### Requirements
Rewrite the data from the line containing "Task: Click the T2V3 label at the line's peak" through the line containing "Action: tap(775, 539)", substituting "caption" for "label" and leaving everything else unchanged. Give back only those lines.

____ Given data

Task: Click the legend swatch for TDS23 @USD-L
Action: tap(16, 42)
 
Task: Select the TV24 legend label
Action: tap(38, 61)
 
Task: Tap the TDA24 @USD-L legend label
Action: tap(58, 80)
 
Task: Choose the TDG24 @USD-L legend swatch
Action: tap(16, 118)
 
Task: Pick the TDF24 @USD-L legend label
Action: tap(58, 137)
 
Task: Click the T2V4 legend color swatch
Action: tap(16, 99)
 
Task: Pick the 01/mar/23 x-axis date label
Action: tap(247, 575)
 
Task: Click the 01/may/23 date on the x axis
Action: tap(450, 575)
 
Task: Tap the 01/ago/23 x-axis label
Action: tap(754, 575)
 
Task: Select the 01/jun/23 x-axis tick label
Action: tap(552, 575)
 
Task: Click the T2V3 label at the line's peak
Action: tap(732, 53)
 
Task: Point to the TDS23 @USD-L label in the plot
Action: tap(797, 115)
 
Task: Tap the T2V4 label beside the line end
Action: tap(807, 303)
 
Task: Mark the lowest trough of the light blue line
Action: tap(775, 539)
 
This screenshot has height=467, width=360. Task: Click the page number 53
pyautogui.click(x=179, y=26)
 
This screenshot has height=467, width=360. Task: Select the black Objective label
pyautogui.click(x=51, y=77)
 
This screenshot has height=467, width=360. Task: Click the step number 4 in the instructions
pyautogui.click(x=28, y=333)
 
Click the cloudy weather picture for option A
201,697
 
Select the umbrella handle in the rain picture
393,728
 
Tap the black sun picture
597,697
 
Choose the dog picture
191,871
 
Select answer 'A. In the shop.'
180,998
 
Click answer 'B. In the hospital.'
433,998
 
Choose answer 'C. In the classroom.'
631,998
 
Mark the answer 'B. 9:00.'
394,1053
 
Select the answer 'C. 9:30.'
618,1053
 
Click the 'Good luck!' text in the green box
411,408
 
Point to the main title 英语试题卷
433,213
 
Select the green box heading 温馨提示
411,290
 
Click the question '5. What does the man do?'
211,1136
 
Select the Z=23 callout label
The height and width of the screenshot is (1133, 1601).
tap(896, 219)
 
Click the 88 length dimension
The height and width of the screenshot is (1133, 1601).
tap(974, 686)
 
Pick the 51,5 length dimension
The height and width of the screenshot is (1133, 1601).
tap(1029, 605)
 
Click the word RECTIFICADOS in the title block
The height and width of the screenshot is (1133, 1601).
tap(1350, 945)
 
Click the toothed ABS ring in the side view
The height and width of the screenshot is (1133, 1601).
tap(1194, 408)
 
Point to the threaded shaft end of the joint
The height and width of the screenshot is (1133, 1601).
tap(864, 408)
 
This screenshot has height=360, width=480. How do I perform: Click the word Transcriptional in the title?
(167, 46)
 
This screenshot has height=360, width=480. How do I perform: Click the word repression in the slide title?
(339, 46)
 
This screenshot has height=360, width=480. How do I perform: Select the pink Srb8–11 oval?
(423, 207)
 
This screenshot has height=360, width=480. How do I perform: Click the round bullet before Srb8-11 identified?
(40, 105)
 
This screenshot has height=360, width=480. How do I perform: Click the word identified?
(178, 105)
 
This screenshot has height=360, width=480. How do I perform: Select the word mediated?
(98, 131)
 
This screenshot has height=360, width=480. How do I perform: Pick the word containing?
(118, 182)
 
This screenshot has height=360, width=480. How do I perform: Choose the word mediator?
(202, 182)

________

### Solution to this exercise
Task: Click the T2V3 caption at the line's peak
Action: tap(732, 53)
 
Task: Point to the TDS23 @USD-L caption in the plot
Action: tap(797, 115)
 
Task: Tap the T2V4 caption beside the line end
Action: tap(807, 303)
 
Task: Mark the lowest trough of the light blue line
Action: tap(775, 539)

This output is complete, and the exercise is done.